Required task
Return the data below word for word, keeping every line as it appears.
>> begin Data provided
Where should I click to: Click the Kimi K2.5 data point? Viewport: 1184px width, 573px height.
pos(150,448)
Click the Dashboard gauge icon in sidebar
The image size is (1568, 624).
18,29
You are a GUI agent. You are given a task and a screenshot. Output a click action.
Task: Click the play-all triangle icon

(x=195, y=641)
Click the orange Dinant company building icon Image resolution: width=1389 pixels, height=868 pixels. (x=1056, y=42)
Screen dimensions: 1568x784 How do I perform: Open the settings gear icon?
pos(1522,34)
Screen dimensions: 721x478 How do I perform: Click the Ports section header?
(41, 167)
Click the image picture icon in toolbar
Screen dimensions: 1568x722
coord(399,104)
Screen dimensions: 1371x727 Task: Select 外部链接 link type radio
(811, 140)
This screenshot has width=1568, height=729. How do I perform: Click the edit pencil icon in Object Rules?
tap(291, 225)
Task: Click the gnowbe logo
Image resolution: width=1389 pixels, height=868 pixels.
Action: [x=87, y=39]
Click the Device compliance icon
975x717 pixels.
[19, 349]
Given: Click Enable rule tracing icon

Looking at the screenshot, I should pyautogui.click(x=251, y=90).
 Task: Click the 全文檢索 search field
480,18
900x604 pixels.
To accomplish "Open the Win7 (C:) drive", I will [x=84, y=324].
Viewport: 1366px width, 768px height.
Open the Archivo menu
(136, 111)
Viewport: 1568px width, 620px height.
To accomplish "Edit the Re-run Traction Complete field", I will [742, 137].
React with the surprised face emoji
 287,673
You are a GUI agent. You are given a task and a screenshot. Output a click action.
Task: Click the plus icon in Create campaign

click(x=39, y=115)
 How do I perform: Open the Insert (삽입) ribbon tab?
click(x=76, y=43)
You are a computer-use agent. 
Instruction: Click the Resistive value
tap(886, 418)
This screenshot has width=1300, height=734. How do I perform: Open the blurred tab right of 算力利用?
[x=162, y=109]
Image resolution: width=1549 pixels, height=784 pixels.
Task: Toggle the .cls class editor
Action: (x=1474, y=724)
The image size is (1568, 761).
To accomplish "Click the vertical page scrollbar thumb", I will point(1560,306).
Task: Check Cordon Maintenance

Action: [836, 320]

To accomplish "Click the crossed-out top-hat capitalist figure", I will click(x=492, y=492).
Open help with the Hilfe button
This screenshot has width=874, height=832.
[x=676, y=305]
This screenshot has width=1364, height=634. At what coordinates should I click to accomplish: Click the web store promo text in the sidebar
>> end Data provided
Task result
Where should I click to: Click the Kimi K2.5 data point? Viewport: 1184px width, 573px height.
pos(150,448)
Click the Dashboard gauge icon in sidebar
The image size is (1568, 624).
18,29
You are a GUI agent. You are given a task and a screenshot. Output a click action.
Task: Click the play-all triangle icon

(x=195, y=641)
Click the orange Dinant company building icon Image resolution: width=1389 pixels, height=868 pixels. (x=1056, y=42)
Screen dimensions: 1568x784 How do I perform: Open the settings gear icon?
pos(1522,34)
Screen dimensions: 721x478 How do I perform: Click the Ports section header?
(41, 167)
Click the image picture icon in toolbar
Screen dimensions: 1568x722
coord(399,104)
Screen dimensions: 1371x727 Task: Select 外部链接 link type radio
(811, 140)
This screenshot has width=1568, height=729. How do I perform: Click the edit pencil icon in Object Rules?
tap(291, 225)
Task: Click the gnowbe logo
Image resolution: width=1389 pixels, height=868 pixels.
Action: [x=87, y=39]
Click the Device compliance icon
975x717 pixels.
[19, 349]
Given: Click Enable rule tracing icon

Looking at the screenshot, I should pyautogui.click(x=251, y=90).
 Task: Click the 全文檢索 search field
480,18
900x604 pixels.
To accomplish "Open the Win7 (C:) drive", I will [x=84, y=324].
Viewport: 1366px width, 768px height.
Open the Archivo menu
(136, 111)
Viewport: 1568px width, 620px height.
To accomplish "Edit the Re-run Traction Complete field", I will [742, 137].
React with the surprised face emoji
 287,673
You are a GUI agent. You are given a task and a screenshot. Output a click action.
Task: Click the plus icon in Create campaign

click(x=39, y=115)
 How do I perform: Open the Insert (삽입) ribbon tab?
click(x=76, y=43)
You are a computer-use agent. 
Instruction: Click the Resistive value
tap(886, 418)
This screenshot has width=1300, height=734. How do I perform: Open the blurred tab right of 算力利用?
[x=162, y=109]
Image resolution: width=1549 pixels, height=784 pixels.
Task: Toggle the .cls class editor
Action: (x=1474, y=724)
The image size is (1568, 761).
To accomplish "Click the vertical page scrollbar thumb", I will point(1560,306).
Task: Check Cordon Maintenance

Action: [836, 320]

To accomplish "Click the crossed-out top-hat capitalist figure", I will click(x=492, y=492).
Open help with the Hilfe button
This screenshot has width=874, height=832.
[x=676, y=305]
This screenshot has width=1364, height=634. At what coordinates should I click to accomplish: Click the web store promo text in the sidebar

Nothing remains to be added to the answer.